The rise of private power: Why we need to enlist an army of corporate diplomats

March 12, 2012
Posted on Periscope Post

By: Cari E. Guittard

Corporate diplomacy involves a unique combination of critical skillsets that are essential for effective leadership in global business.





Bill Gates, Co-chair of the Bill and Melinda Gates Foundation, attends the opening session of the Millennium Development Goals Advocacy Group Meeting. 22 September 2010. Photo credit: United Nations, New York.

I was struck this week by a pair of featured articles in this month’s Foreign Policy magazine, Inside Power, Inc and Supercitizens & Semistates by David Rothkopf, which detailed how top companies on the Forbes Global 2000 list stack up against many countries around the globe.

The massive reach, resources, and influence of the private sector – including companies and NGOs – “dwarf all but the largest governments and even wealthy governments are struggling with overwhelmed bureaucracies, budget crises, and plummeting confidence in government,” noted Rothkopf, who used statistics to help frame the imbalance of public versus private power. Some were pretty astounding. Sales revenues of Wal-Mart, the world’s largest companyare higher than the GDPs of all but 25 countries; at 2.1 million, its employees outnumber the populations of nearly 100 nations. BlackRock, the world’s largest investment manager manages $3.5 trillion in assets – greater than the national reserves of any country on the planet. In 2010, The Gates Foundation, the $33.5 billion-endowed private philanthropic organisation, distributed more money to worldwide causes than the World Health Organization had in its annual budget.

Most large, multi-national companies have their own internal foreign policies and strategies, crafted in large part to help them address geopolitical challenges, respond to crises, and navigate the web of governments, NGOs and local influencers they come into contact on a daily basis. To be successful and competitive in the long run, the private sector must manage global issues with numerous geographic and geopolitical challenges with creativity and dexterity, re-defining traditional notions of global engagement and public diplomacy along the way.
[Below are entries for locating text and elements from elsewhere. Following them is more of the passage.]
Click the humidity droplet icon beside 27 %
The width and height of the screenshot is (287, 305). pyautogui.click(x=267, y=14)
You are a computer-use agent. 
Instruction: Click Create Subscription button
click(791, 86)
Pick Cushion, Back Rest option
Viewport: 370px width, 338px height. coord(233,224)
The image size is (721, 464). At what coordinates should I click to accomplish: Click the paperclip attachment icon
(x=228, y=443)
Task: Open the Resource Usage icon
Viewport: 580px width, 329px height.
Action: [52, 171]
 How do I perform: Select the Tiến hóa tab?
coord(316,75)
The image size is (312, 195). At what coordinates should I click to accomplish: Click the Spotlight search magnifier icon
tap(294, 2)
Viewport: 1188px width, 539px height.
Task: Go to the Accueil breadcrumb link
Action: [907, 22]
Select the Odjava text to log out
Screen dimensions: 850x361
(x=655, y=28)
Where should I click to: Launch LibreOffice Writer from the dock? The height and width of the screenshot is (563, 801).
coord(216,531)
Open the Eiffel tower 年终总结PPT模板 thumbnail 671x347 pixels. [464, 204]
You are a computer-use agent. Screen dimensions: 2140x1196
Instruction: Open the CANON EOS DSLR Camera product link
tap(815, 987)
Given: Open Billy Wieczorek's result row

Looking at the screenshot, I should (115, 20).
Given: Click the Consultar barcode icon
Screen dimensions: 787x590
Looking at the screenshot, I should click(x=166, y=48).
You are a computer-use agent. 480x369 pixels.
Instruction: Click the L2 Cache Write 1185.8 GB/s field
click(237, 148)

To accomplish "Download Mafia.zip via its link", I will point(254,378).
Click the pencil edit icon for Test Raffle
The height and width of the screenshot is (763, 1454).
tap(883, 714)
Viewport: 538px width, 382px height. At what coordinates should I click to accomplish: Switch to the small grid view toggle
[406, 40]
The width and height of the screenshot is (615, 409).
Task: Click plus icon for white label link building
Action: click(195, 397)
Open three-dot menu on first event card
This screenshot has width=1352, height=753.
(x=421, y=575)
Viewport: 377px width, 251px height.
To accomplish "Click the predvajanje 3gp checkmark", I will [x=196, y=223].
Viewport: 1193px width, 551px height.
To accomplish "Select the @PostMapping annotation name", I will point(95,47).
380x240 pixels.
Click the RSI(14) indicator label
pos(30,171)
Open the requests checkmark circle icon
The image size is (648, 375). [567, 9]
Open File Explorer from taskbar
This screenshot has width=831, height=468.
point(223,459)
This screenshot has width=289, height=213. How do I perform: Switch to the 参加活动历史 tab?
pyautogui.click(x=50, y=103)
A hybrid form of Smart Power on steroids.

Few companies share these internal strategies and even fewer distill out and share lessons learned publicly. Most corporate diplomats who lead much of this work do so on an ad hoc basis, under the radar, with little or no resources, training, and development. Few business schools and executive education programs offer courses in corporate diplomacy even though the nature of global business is increasingly dependent upon working effectively across sectors. Corporate diplomacy involves a unique combination of critical skillsets that are essential for effective leadership in global business. If we are ever to achieve a balance between public and private power, as Rothkopf urges, we will need private sector leadership to collectively and openly come together, recognise the critical role of corporate diplomacy and tri-sector engagement, and begin enlisting and training an army of current and future corporate diplomats. Starting Now.